Since the start of the Gaza war, the US has been rushing heavy weapons and financial aid to Israel. Unlike the Ukraine war where Washington and its allies, especially Germany, have happily itemised every last tank, missile and bullet for public news consumption, the US has been super-secret about the weapons transferred to Israel, without which the Gaza war could not be sustained. Sense of shame or the Americans just don’t want Hamas to know, unlike letting the Russians know?

According to a Bloomberg expose, some of the US weapons included 2,000 Hellfire missiles for Apache attack helicopters, and an array of mortars and ammo, including 36,000 rounds of 30mm cannon ammunition, 1,800 of M141 bunker-buster munitions and 3,500 night-vision devices.

US special forces are on the ground to advise on urban warfare. We know because US President Joe Biden personally thanked some of those soldiers, presumably before they were sent off to Israel.

Speaking of weapons, human rights groups have long criticised the US for dropping heavy 500-pound (227kg) bombs in urban areas such as Mosul in Iraq, and Raqqa in Syria. Israel has dropped 2,000-pound (907kg) bombs on Gaza, a tiny strip of land full of the most densely populated neighbourhoods in the world. Needless to say, they were all US-made.

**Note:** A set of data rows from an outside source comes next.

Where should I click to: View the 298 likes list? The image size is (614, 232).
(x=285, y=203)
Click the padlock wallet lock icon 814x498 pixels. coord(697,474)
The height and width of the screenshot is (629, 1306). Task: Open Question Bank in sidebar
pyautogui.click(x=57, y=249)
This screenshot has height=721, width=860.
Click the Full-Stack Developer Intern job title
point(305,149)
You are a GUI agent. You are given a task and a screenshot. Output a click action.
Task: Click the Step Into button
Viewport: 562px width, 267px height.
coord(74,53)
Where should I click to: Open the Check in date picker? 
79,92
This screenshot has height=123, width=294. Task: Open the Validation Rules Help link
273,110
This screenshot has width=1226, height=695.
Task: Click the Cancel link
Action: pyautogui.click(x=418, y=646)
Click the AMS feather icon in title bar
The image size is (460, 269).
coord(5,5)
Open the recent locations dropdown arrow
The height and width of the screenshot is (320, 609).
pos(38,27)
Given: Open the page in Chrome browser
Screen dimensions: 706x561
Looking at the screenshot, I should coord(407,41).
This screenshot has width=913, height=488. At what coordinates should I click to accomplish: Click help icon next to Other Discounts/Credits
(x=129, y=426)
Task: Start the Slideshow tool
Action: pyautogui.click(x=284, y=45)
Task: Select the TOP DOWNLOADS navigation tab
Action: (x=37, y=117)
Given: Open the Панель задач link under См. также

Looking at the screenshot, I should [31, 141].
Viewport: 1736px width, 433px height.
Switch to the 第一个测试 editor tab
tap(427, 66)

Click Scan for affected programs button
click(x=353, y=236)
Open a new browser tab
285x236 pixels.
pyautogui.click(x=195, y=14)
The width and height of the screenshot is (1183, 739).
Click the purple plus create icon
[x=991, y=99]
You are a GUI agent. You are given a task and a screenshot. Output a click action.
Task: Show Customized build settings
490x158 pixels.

Last month, Biden announced the US was committing “an unprecedented support package for Israel’s defence” of US$14.3 billion. But that wasn’t enough. “We’re surging additional military assistance,” he added endearingly.

Domestically, in the US, if you supply someone with a murder weapon, you are not only liable to be charged as accessory to murder, but committing the murder itself.

China to play peacekeeper in post-war Gaza, but US holds key to truce: analysts

Just saying. American culpability in genocide, war crimes, crimes against humanity? No way! If Israel is not guilty, then how can anyone – such as Biden, Secretary of State Antony Blinken, US Defence Secretary Lloyd Austin, and the most senior members of Congress who supported the weapon and financial transfers – be accused of such heinous crimes for supporting Israel’s war machine? Besides death and taxes, we also know for certain that the ICC will never, ever, go after US and Israeli leaders, who by definition cannot commit those heinous crimes.

Only Chinese communists can commit genocide by NOT starving and bombing an ethnic minority to smithereens – and NOT forcing them to dig mass graves – so rehabilitation will be impossible. Clearly, the ICC has no business with Israel and the US; it only goes after dodgy individuals with black skins from Africa and, more recently, people with Russian names.

Now I am not saying those people don’t deserve to be put in the dock; most of them probably do. But the ICC is obviously not that court. And putting those African criminals, whether actual or alleged, will not end the many conflicts across the continent so long as Western governments and firms continue to exploit their resources and play “the great game” in their countries.

Worse, the ICC enables Western governments, led by the US, to sit in judgment on the rest of the world, from a supposedly high moral position, while making themselves immune from its judgment. Since the ICC has never managed to fulfil its “noble” claims of universal justice and accountability, which have been pretty much geographically confined, its very existence and functions are way past their use-by date.